● Given task A: Recast the records as a numbered list, from the line containing "This screenshot has width=800, height=900." through the end of the records, leaving out blank lines and the pictures.

● Text shown:
** BEGIN **

The Lenfest Center for the Arts
O&E Series: "Native American Peoples and Lands: Historic Connections to W&L"
Lenfest Outreach & Engagement Series: AN EVENING TALK
Native American Peoples and Lands: Historic Connections to W&L
Kamen Gallery/Lenfest Hall/Lenfest Center
Friday, September 27, 2024 at 5:30 pm
No tickets are required
Native American peoples in the mid-Atlantic region now known as Virginia are inseparable to the history of W&L. These Eastern Siouan and Tutelo speaking peoples and other migratory tribes lived, hunted, traded, and stewarded land in this region for millennia prior to and post European contact and continue to do so today. The cultural practices of these first peoples created the necessary environmental conditions which enticed colonization of this area by early Virginia colony governors.
W&L's origins and early leaders (trustees, alumni, namesake) are connected to Native American peoples and lands through participation in county militias, colonial battles and wars, government roles as Indian agents, and treaty signatories and enforcers, among other capacities. As part of federal treaty provisions in the late 19th and early 20th centuries, federally displaced Native American nations formerly in the southeastern region of North America began enrolling their youth at higher education institutions; here at W&L, among those students, were two former chiefs of the Choctaw Nation. For the Choctaw, "itapela hosh nana yakomichi" (doing things as a group) and a full circle approach with youth returning their education in service to Indian Country were guiding factors in this higher education exploration.

** END **

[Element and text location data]
** BEGIN **

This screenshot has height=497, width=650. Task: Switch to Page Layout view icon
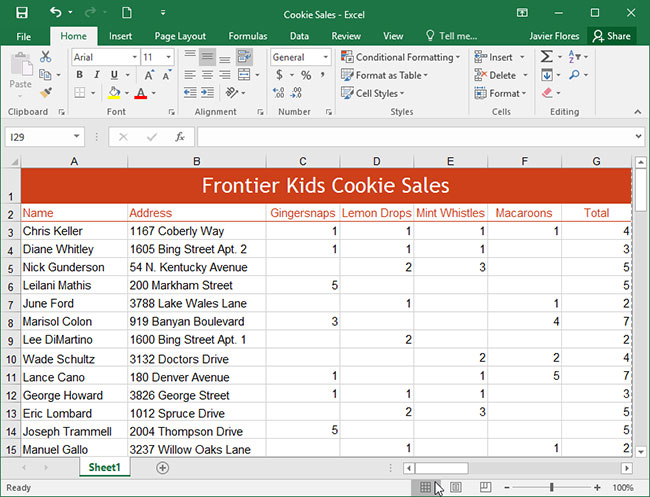tap(455, 487)
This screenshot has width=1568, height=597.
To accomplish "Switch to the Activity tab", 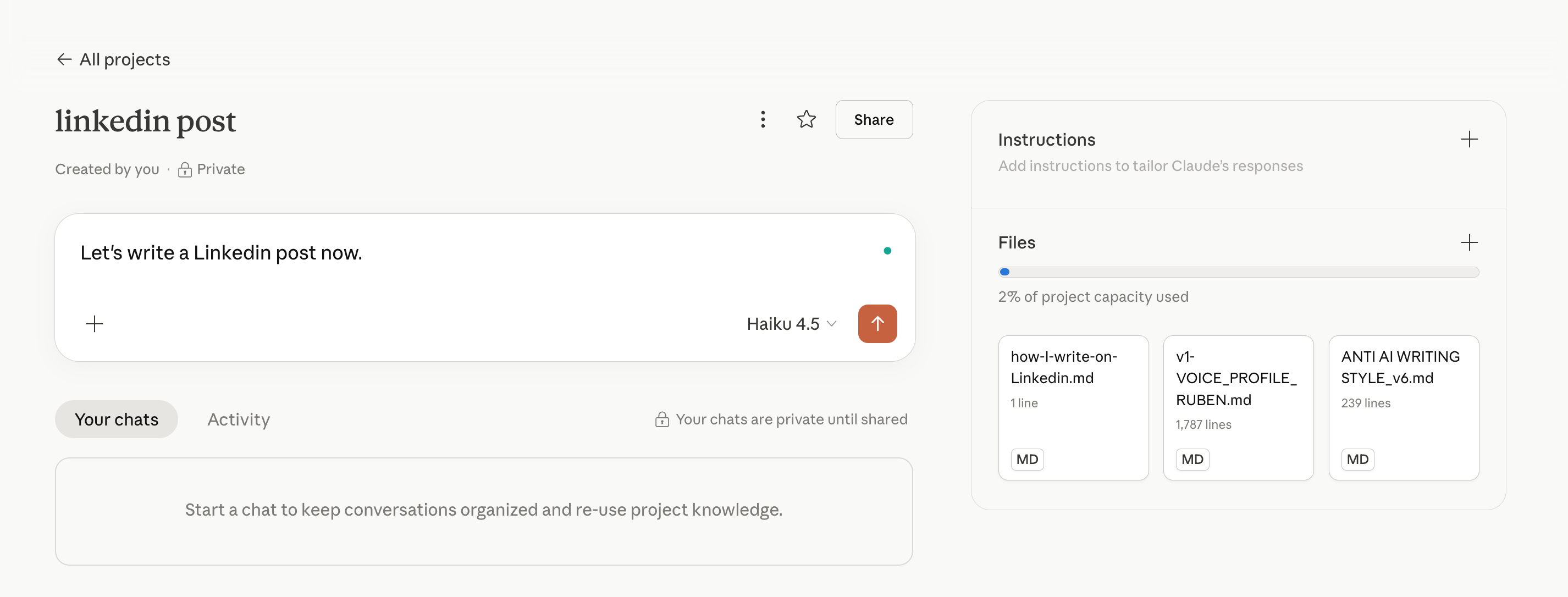I will 238,419.
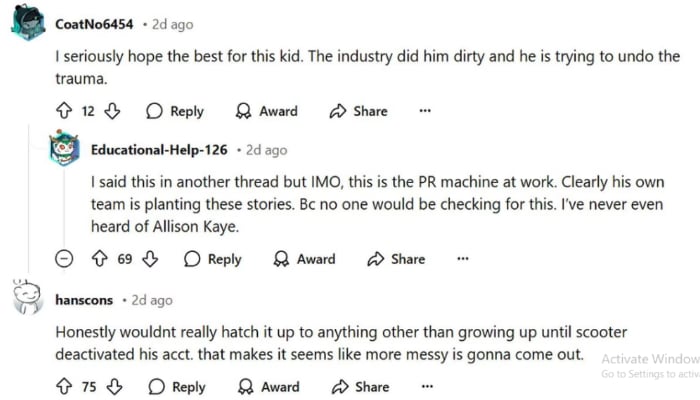Reply to hanscons' comment
Viewport: 700px width, 400px height.
coord(177,387)
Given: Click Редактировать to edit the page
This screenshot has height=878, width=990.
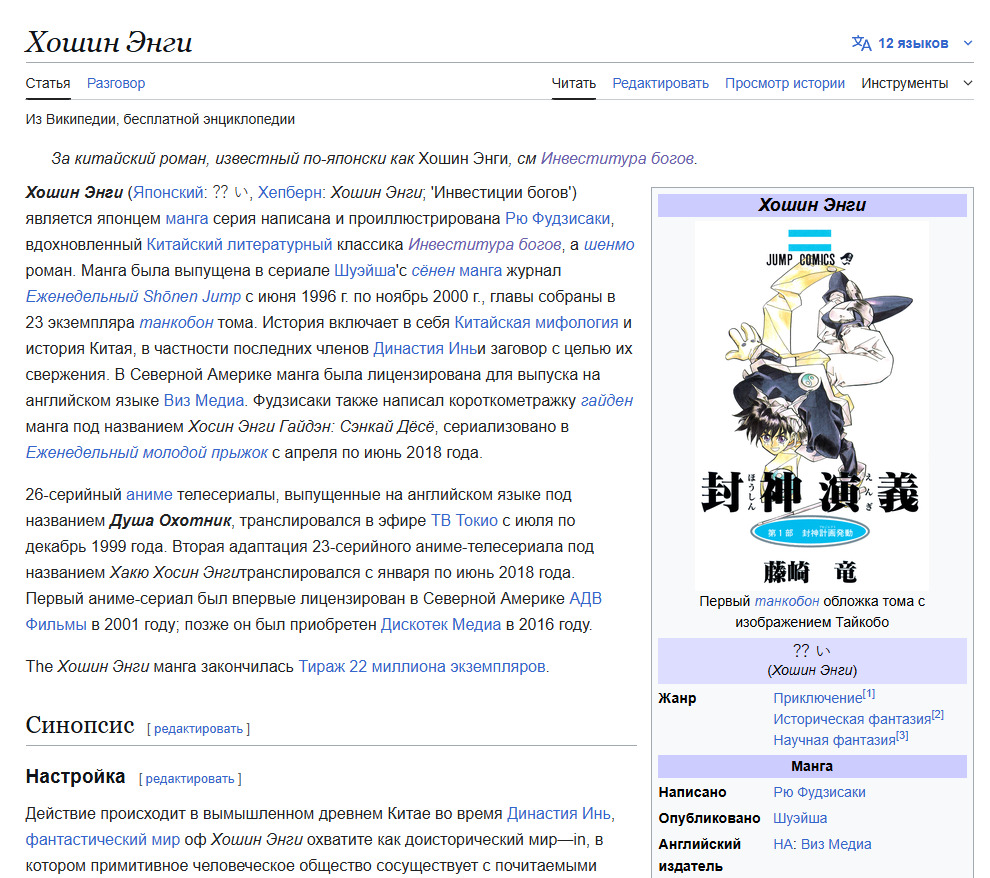Looking at the screenshot, I should [660, 83].
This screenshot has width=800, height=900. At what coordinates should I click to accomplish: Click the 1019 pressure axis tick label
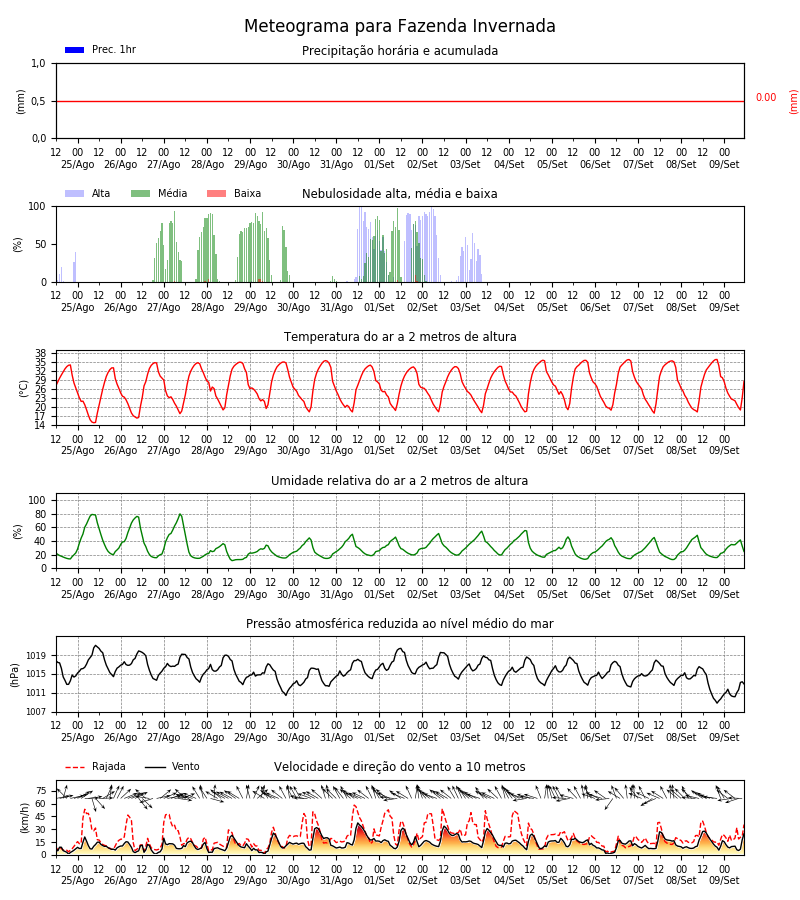tap(36, 655)
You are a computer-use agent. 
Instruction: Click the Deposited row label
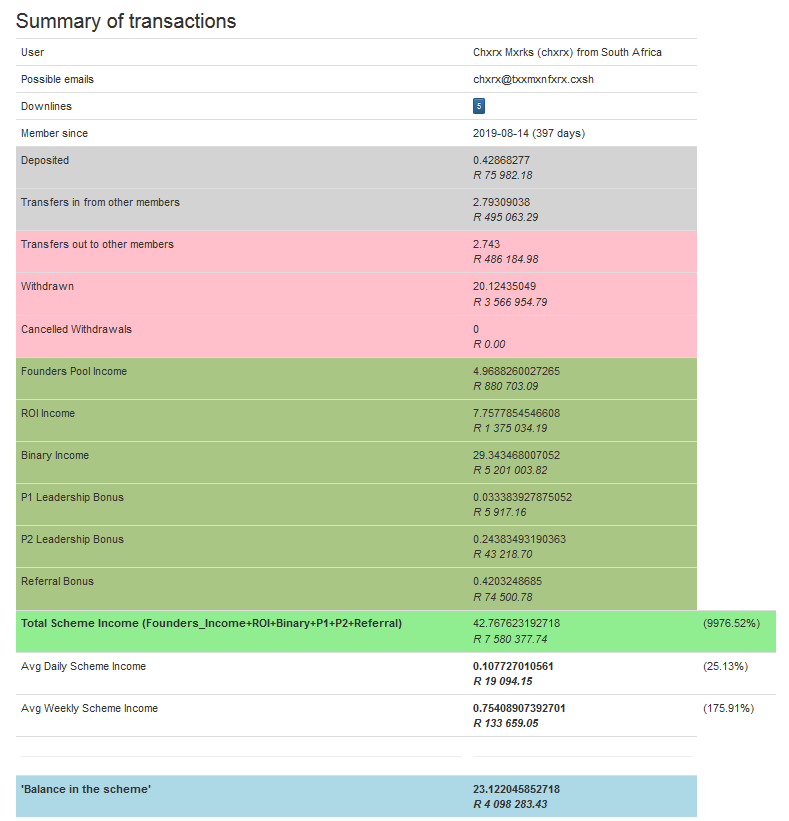[x=45, y=160]

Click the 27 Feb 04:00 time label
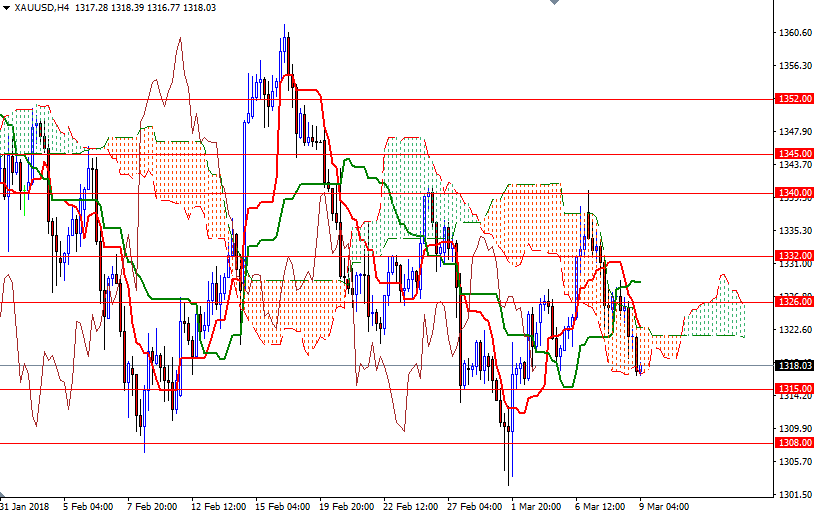(x=473, y=506)
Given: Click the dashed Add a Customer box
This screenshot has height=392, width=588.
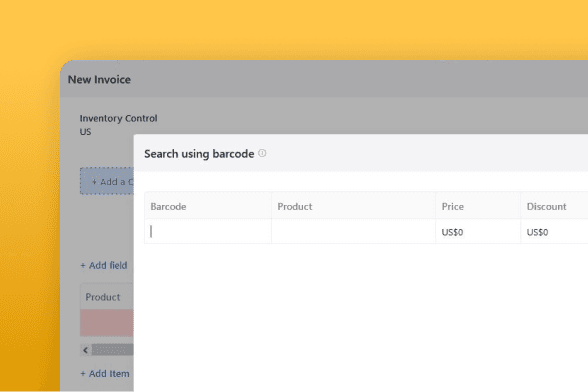Looking at the screenshot, I should 107,181.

** END **

● Given task B:
Answer these questions from the event notice above the records:
(i) On what date and at what time is the talk held?
(ii) Which speaking peoples does the notice name as having lived in this region?
(iii) What does the Choctaw phrase "itapela hosh nana yakomichi" mean?

● Correct answer A:
1. This screenshot has width=800, height=900. At what coordinates should I click to accomplish: Click the 1019 pressure axis tick label
2. tap(36, 655)
3. You are a computer-use agent. 
4. Instruction: Click the Deposited row label
5. [x=45, y=160]
6. Click the 27 Feb 04:00 time label
7. (x=473, y=506)
8. Given: Click the dashed Add a Customer box
9. This screenshot has height=392, width=588.
10. Looking at the screenshot, I should 107,181.

● Correct answer B:
(i) Friday, September 27, 2024 at 5:30 pm
(ii) Eastern Siouan and Tutelo speaking peoples
(iii) Doing things as a group